But does this acquisition make sense to me, did Boohoo pay a fair price, and would I buy?

Boohoo buys Debenhams

Since Boohoo is an online retailer, it has little need for physical stores. So the Debenhams properties are not included in this deal. But what is included is the Debenhams brand, additional intellectual property, and customer data. In my opinion, the latter is where the real value lies.

The Debenhams website has over 300 million annual visits. That makes it one of the top 10 online fashion stores in the UK. And now, all of those visits and, more importantly, customers belong to Boohoo.
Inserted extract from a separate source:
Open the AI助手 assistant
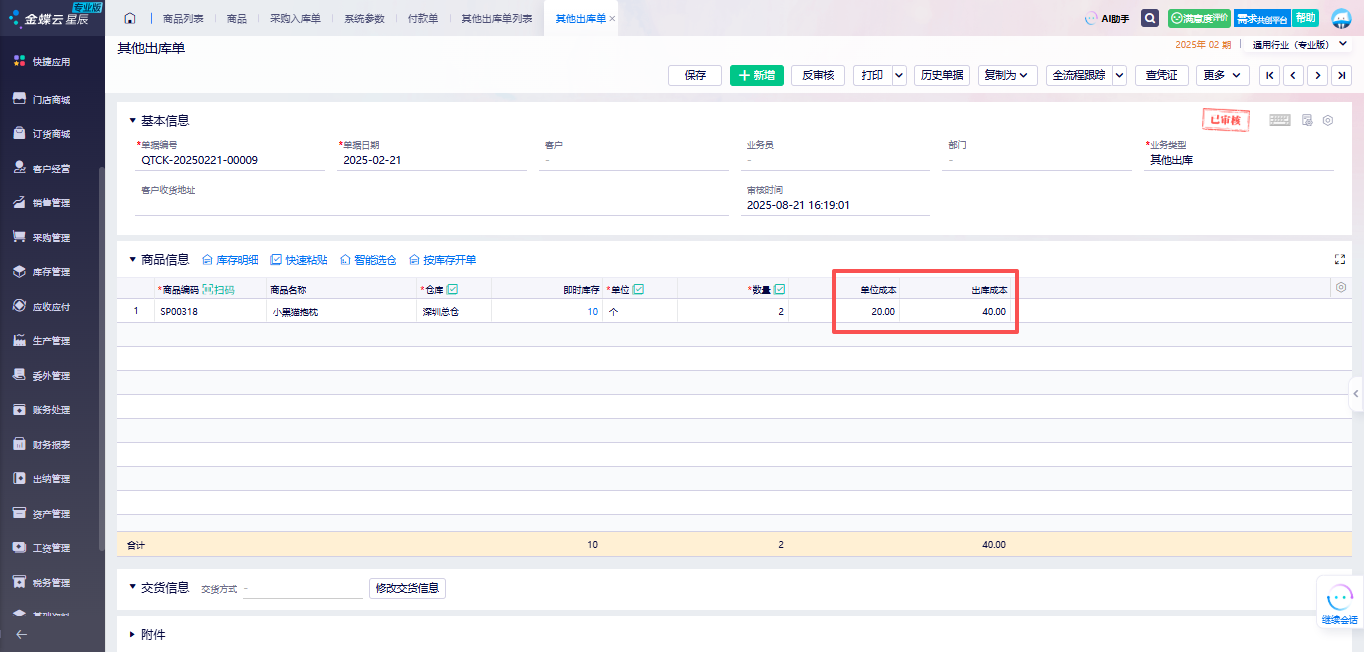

In 2020 Boohoo made £1.23bn in gross revenue. Combining that with Debenhams’ online revenues of £400m represents a 33% boost in top-line income. The management team has stated the acquisition presents a “fantastic opportunity”. Given these figures, I’d agree.

But the acquisition is certainly not without risk. Around a quarter of Debenhams revenue originates from its beauty and homewares segments, neither of which Boohoo has any significant experience in. This could become a serious problem that will affect the Boohoo share price if, for instance, it’s unable to successfully maintain relationships with premium beauty brands and its marketplace ambitions come to fruition more slowly than expected.

Inspecting the acquisition price

Overall Debenhams generated gross revenue of £1.52bn in 2020 from both its physical and online stores. But only around £12.7m was underlying profit. Needless to say, that’s, a pretty terrible operating profit margin of less than 1%. That’s another risk.

But Boohoo does start with an advantage. It doesn’t have any physical stores and doesn’t have to pay large rental fees. And as an online pureplay, nor did it need to borrow money to acquire any physical locations in the first place. As a result, it operates with a significantly higher margin of 7.4%.

If (and it’s a big ‘if’) all of Debenhams’ online revenue can be absorbed without loss. At a 7.4% profit margin, the underlying income would be around £29.6m. And since Boohoo only spent around £66m for the business, it has essentially paid a P/E ratio of 2.23. That looks cheap to me!

Inspeciting the boohoo share price

Is the Boohoo share price too low?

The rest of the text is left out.